Das kleine Einmaleins der Kommunalpolitik

Mit unserem “kleinen Einmalseins der Kommunalpolitik“ wollen wir die wichtigsten Fragen einfach erklären. Fall Sie Fragen haben, schreiben Sie uns einfach, wir werden versuchen, Ihnen eine nachvollziehbare Antwort zu geben.

Die Hessische Gemeindeordnung (HGO)

Die Spielregeln der Politik in den Kommunen sind in der Hessischen Gemeindeordnung (HGO) festgelegt. Zusammen mit der Hessischen Landkreisordnung (HKO) und dem Kommunalwahlgesetz (KWG) bildet sie die Hessische Kommunalverfassung.

Die HGO regelt die kommunale Selbstverwaltung und die vor Ort gelebte Demokratie. Sie gibt den Gemeinden den rechtlichen Rahmen für ihre Organisation und regelt ihren Status und ihre Stellung innerhalb des staatlichen Gesamtgefüges. Sie beinhaltet die Rahmenbedingungen für die die bürgerschaftliche Teilhabe am kommunalen Willensbildungsprozess.

 So regelt sie die Zuständigkeiten, Befugnisse und Rechte der Gemeinden sowie die Institution, Organisation und Aufbau der gemeindlichen Gremien in Hessen.

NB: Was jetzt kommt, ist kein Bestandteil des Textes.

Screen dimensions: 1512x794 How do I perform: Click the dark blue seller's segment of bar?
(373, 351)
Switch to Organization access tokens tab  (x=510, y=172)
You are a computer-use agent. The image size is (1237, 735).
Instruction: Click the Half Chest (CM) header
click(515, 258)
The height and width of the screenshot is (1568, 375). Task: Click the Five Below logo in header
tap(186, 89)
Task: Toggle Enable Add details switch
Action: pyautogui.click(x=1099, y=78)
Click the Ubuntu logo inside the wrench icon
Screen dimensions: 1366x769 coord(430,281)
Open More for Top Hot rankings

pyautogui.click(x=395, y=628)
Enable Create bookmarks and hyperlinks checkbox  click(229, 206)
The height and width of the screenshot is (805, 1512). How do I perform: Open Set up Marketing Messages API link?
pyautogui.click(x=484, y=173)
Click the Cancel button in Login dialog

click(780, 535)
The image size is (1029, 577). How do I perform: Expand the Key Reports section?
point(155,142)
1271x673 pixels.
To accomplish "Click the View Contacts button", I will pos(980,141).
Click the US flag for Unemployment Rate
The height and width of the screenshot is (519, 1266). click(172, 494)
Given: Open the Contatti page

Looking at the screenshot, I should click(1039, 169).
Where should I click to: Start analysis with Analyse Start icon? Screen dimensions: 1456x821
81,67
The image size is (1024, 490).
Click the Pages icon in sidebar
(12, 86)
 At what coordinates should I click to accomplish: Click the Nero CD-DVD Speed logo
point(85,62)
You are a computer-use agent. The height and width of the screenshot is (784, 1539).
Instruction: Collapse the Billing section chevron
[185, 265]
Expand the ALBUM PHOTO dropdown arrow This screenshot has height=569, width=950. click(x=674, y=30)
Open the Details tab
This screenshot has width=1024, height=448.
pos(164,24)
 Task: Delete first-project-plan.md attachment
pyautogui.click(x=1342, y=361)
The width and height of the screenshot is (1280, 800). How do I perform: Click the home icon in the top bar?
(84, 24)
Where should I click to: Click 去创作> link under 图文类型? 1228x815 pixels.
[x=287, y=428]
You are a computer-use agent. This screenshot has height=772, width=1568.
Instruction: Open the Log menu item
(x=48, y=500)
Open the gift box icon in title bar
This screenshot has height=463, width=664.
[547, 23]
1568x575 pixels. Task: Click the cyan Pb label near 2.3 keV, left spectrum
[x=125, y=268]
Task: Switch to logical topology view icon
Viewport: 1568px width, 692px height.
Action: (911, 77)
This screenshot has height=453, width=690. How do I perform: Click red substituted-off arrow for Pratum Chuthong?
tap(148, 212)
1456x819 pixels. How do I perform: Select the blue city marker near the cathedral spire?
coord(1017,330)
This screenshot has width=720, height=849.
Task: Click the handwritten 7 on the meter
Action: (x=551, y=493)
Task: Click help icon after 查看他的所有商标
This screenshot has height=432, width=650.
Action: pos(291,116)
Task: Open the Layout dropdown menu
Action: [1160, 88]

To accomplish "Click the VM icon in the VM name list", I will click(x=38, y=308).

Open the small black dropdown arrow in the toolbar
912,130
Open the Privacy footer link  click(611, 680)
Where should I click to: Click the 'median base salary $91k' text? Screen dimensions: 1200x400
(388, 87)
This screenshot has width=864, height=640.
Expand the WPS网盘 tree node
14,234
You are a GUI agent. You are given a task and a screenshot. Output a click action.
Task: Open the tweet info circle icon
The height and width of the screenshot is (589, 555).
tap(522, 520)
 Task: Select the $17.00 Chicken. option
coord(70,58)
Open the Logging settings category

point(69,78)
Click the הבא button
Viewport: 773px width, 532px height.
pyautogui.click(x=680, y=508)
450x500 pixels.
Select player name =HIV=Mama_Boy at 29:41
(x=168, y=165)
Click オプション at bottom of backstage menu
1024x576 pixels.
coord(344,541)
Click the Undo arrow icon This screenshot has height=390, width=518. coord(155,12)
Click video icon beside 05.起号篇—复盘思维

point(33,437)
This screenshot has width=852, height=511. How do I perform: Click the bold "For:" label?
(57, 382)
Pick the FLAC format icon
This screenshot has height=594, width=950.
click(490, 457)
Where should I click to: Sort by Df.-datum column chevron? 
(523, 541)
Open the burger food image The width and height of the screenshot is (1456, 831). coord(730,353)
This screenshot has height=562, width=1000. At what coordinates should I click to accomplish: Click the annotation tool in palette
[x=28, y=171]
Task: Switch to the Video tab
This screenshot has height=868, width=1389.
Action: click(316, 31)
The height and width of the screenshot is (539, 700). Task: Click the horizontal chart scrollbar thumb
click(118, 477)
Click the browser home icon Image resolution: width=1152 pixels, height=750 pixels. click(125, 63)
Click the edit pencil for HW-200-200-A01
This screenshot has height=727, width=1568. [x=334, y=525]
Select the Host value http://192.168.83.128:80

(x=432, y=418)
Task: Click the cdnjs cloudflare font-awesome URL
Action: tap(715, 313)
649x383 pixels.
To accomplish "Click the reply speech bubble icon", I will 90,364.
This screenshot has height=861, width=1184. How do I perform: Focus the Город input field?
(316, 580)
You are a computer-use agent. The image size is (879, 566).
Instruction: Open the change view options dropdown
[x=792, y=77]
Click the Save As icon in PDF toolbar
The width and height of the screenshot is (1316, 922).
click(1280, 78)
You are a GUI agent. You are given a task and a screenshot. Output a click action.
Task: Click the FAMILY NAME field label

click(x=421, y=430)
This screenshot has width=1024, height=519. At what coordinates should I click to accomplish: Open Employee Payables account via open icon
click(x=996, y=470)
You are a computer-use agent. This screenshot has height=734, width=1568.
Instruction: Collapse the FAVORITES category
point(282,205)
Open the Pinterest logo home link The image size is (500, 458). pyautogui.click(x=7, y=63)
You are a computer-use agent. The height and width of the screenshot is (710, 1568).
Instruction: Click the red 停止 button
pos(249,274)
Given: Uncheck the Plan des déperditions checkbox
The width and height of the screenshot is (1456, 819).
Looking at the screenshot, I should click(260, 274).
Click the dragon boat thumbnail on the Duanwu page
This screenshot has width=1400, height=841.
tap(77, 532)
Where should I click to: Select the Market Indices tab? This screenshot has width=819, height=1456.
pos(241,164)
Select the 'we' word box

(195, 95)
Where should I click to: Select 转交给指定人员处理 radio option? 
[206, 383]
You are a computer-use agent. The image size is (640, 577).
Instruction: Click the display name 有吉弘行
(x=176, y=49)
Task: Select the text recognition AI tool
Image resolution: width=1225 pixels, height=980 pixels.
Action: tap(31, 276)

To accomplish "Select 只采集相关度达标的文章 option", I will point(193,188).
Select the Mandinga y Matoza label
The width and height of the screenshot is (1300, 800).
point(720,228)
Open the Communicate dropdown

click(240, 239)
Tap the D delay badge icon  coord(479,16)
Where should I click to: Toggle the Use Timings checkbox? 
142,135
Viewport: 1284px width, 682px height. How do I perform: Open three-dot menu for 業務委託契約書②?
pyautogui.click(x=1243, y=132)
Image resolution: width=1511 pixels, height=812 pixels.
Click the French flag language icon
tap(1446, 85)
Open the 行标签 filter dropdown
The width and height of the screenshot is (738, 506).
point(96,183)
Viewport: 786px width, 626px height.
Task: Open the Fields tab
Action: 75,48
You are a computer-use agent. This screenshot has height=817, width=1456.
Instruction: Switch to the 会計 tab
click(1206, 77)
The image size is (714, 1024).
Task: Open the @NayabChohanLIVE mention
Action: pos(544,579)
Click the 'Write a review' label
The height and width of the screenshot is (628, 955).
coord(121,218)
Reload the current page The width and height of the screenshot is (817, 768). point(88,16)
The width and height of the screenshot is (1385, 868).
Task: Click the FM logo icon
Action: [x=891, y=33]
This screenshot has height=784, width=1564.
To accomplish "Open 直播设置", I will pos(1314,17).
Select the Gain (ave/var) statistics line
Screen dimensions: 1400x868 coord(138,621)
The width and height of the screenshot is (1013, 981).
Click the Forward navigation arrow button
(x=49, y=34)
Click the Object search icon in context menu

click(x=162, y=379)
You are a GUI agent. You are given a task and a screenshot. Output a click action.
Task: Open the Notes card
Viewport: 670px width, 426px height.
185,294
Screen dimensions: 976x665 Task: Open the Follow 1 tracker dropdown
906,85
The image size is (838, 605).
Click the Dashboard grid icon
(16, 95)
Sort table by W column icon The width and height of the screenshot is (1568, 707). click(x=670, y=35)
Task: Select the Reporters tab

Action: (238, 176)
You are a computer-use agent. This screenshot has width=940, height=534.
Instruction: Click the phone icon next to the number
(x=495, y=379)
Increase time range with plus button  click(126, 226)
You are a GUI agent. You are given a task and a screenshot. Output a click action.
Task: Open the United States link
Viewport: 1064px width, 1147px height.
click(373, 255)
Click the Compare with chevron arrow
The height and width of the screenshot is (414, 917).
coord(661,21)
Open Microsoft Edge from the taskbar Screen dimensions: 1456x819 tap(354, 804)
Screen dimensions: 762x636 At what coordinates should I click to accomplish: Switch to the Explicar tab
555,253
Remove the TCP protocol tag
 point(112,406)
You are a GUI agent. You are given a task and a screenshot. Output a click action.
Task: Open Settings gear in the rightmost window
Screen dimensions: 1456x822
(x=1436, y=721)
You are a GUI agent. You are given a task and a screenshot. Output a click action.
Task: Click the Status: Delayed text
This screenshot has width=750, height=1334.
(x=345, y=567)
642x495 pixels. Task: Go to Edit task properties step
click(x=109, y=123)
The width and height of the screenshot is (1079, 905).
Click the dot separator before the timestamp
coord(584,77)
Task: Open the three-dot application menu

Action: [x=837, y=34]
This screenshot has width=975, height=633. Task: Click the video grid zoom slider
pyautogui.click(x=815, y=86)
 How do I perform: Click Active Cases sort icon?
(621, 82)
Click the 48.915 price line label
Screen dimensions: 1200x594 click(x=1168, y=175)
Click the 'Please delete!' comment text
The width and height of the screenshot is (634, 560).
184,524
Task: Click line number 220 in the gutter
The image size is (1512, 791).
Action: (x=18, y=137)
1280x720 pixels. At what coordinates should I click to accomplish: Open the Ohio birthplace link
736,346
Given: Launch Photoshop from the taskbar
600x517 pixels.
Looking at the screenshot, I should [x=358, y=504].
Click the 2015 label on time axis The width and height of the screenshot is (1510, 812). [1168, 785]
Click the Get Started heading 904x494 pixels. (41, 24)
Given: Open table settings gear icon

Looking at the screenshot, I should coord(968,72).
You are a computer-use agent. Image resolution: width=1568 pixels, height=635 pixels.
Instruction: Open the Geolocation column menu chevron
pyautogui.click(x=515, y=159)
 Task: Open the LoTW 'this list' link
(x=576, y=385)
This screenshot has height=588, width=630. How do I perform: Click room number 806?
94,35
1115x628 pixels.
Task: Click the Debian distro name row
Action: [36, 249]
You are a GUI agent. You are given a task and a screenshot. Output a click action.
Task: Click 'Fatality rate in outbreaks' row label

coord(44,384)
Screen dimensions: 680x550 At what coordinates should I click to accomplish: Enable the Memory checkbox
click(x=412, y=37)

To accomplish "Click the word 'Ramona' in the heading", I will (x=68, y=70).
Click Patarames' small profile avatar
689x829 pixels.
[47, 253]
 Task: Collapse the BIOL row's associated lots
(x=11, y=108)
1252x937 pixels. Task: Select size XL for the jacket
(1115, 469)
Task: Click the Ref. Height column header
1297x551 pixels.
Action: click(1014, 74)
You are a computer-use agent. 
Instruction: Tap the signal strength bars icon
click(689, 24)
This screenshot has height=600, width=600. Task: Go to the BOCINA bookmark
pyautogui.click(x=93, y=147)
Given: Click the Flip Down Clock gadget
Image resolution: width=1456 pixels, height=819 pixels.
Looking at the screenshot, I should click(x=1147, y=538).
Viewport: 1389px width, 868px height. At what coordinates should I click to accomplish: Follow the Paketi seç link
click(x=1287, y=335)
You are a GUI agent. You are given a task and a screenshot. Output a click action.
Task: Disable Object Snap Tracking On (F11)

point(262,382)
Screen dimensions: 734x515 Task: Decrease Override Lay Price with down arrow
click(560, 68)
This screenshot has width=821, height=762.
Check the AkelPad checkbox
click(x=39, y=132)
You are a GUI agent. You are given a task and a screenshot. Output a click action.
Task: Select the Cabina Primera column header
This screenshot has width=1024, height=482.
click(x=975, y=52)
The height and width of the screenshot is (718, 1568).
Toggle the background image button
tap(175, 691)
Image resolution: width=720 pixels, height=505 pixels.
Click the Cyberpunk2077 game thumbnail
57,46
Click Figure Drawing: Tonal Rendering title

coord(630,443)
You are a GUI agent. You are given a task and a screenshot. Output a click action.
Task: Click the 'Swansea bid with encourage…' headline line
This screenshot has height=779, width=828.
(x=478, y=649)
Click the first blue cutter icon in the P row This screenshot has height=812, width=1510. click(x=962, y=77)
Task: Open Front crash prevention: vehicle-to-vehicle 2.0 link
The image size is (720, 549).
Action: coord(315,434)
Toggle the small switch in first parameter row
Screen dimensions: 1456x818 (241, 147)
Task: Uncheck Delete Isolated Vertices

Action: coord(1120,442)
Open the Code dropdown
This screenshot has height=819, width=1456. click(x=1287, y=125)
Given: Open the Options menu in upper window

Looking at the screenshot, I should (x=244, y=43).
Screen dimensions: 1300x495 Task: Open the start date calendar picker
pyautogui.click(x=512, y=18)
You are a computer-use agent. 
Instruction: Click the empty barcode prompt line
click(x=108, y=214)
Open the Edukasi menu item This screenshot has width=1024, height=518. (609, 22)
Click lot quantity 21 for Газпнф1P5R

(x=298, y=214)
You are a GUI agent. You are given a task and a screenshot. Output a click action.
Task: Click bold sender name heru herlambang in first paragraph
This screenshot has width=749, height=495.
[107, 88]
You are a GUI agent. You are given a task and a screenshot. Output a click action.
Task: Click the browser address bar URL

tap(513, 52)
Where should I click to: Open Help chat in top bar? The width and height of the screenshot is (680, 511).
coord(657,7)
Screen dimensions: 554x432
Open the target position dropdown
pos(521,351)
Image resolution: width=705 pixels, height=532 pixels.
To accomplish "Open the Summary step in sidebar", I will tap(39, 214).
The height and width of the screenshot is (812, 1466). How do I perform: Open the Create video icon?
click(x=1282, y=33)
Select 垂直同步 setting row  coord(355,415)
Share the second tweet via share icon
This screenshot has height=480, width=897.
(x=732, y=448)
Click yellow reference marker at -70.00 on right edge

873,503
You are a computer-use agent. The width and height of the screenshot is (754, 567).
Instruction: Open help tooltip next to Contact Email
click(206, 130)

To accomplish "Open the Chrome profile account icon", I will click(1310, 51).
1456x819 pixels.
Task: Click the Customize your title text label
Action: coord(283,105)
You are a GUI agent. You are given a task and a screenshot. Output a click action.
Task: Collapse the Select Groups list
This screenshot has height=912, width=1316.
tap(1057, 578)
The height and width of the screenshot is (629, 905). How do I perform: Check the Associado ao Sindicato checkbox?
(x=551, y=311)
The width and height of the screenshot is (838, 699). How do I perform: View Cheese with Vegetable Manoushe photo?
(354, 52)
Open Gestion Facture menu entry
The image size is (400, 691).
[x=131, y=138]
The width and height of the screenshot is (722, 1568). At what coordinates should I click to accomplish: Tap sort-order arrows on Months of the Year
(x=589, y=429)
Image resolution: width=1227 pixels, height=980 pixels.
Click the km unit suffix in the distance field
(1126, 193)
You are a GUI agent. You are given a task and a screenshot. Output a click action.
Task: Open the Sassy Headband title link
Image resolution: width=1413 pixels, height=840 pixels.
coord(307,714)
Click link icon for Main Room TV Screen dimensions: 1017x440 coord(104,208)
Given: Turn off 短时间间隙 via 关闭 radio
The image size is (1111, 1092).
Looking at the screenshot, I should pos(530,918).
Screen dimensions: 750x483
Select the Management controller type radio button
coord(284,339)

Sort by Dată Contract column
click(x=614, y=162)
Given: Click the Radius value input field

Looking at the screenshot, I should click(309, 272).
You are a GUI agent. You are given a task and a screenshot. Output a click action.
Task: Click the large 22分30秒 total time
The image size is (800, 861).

Formen der repräsentativen/parlamentarischen Demokratie in der Kommunalpolitik

Wahlen

Alle fünf Jahre wird die Gemeindevertretung bei den Kommunalwahlen neu gewählt. Darüber hinaus gibt es seit 1993 die Direktwahl von Bürgermeister/innen (Wahlperiode 6 Jahre).

Bürgerentscheide

Auch Bürgerentscheide sind zur direkten demokratischen Entscheidungsfindung auf kommunaler Ebene möglich.

Wahlrecht

Wahlrecht bei der Kommunalwahl haben auch ausländische Bürger/innen, sofern sie aus einem Mitgliedsstaat der Europäischen Union stammen (Unionsbürger).

Gemeindevertretung

Gemeindevertreter

Anders als die Abgeordneten im Bundestag und in den meisten Landesparlamenten sind die Kommunalparlamentarier ehrenamtlich tätig. Sie erhalten bei der Wahrnehmung des politischen Mandats eine Aufwandsentschädigung in Form von Sitzungsgeld. Vom Grundsatz her sind auch Fahrtkostenzuschüsse und Verdienstausfallszahlungen möglich, was in der Praxis her eher die Ausnahmen sind.

WICHTIG für die ehrenamtlichen Gemeindevertreter und Gemeindevorstandsmitglieder ist, dass:

  1. von ihrem Arbeitgeber für ihren Besuch der offiziellen Sitzungen dienstlich keine Hemmnisse eingeräumt werden dürfen
  2. ihr Arbeitsverhältnis spezielle Schutzrechte zur Sicherung der Mandatsausübung für Beschäftigte in der Privatwirtschaft genießt

Gemeindevertreter/in oder Stadtverordnete/r?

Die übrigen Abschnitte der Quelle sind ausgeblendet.